The easiest way would be:
new_array = Array.new(size, default_value)
For example:
new_array = Array.new(5,"foo")
Another approach would be overriding the Array#[] method and return the default value if there is no item
class Array
def [](index)
self.at(index) ? self.at(index) : 0
end
end
and
arr = [1,2,3]
puts arr[0] # print 1
puts arr[5] # print 0
I'll put Johans elegant solution out there: foo.compact.inject(:+)
If you're dealing with integers you can call to_i:
foo = []
foo[100]
#=> nil
foo[100].to_i
#=> 0
foo[100] = 3
foo[100]
#=> 3
UPD
Oh, I didn't read all topic :)
so you can use this:
foo.inject{|a,b| a.to_i + b.to_i }
which, actually, not the smartest one
I think an array is the wrong abstraction if you want to auto extend the array. Add another level of abstraction.

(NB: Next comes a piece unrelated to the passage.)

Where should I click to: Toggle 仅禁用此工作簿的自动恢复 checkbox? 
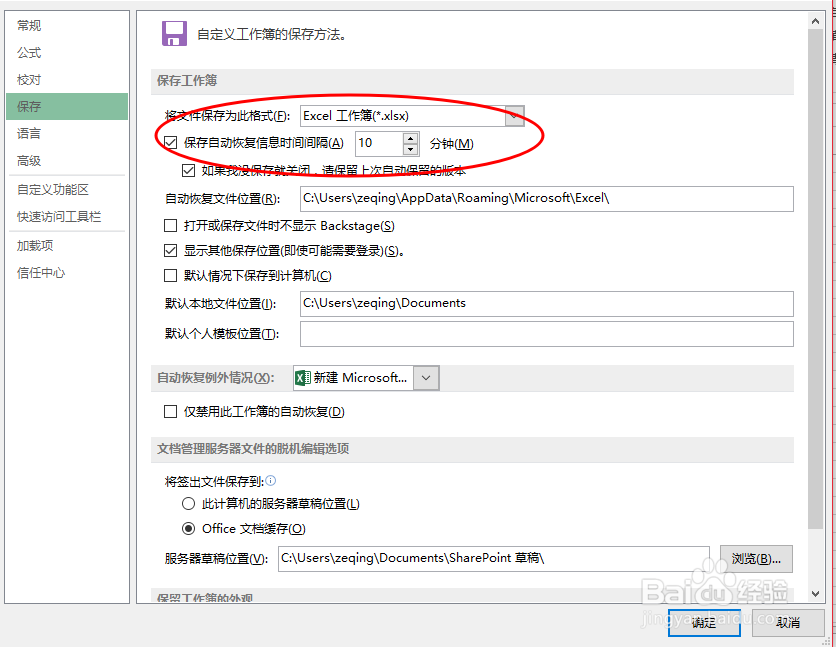169,412
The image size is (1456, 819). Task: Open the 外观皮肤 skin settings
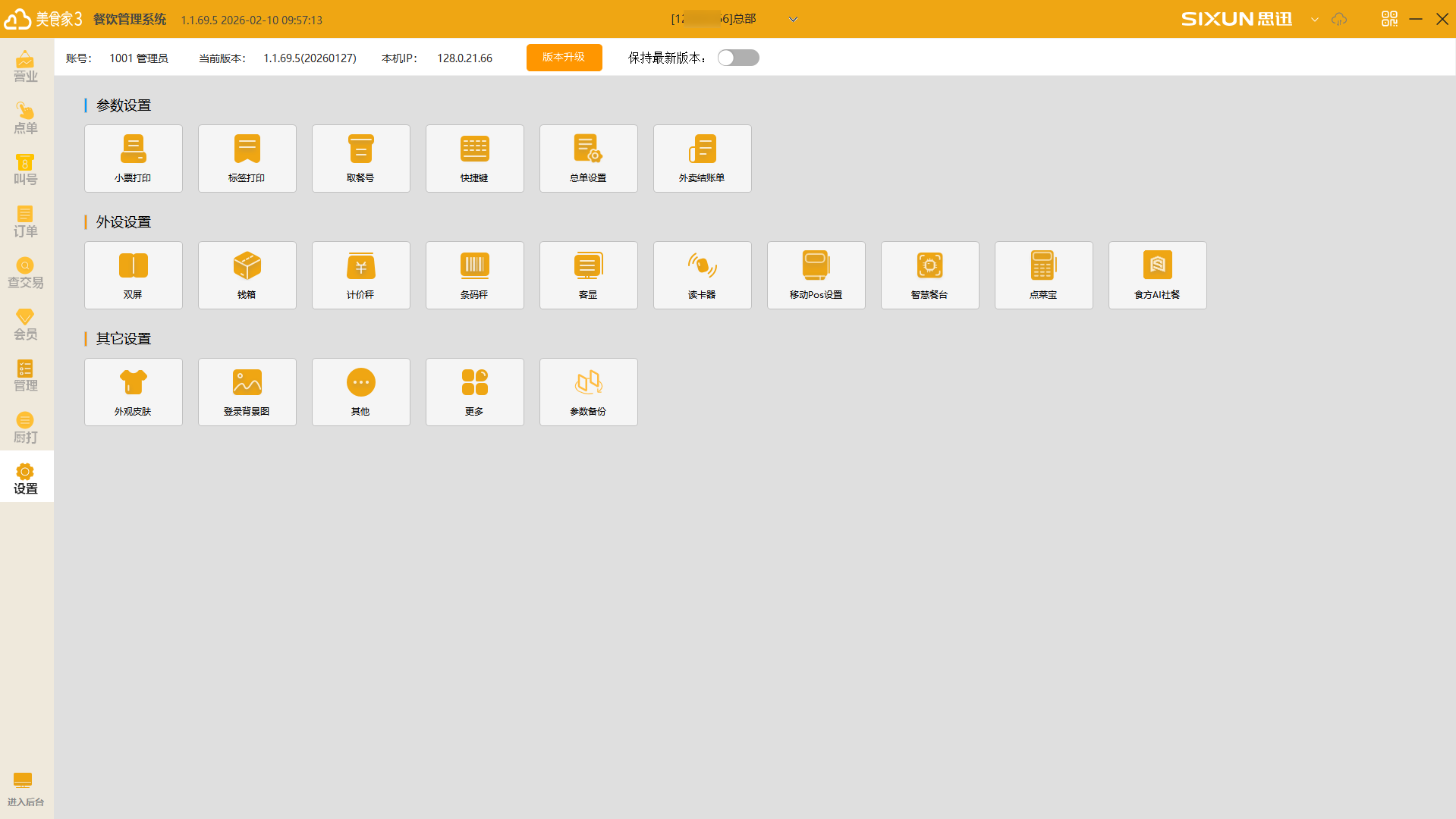(x=134, y=392)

Edit (from our discussion): The important thing is that the code to achieve your goal is located in the right place (single responsibility principle), and that place is not your "client code", hence the need for a new class. Extending the existing Array class (through inheritance/mixin) is probably better than encapsulating the wanted behaviour in an entierly new class.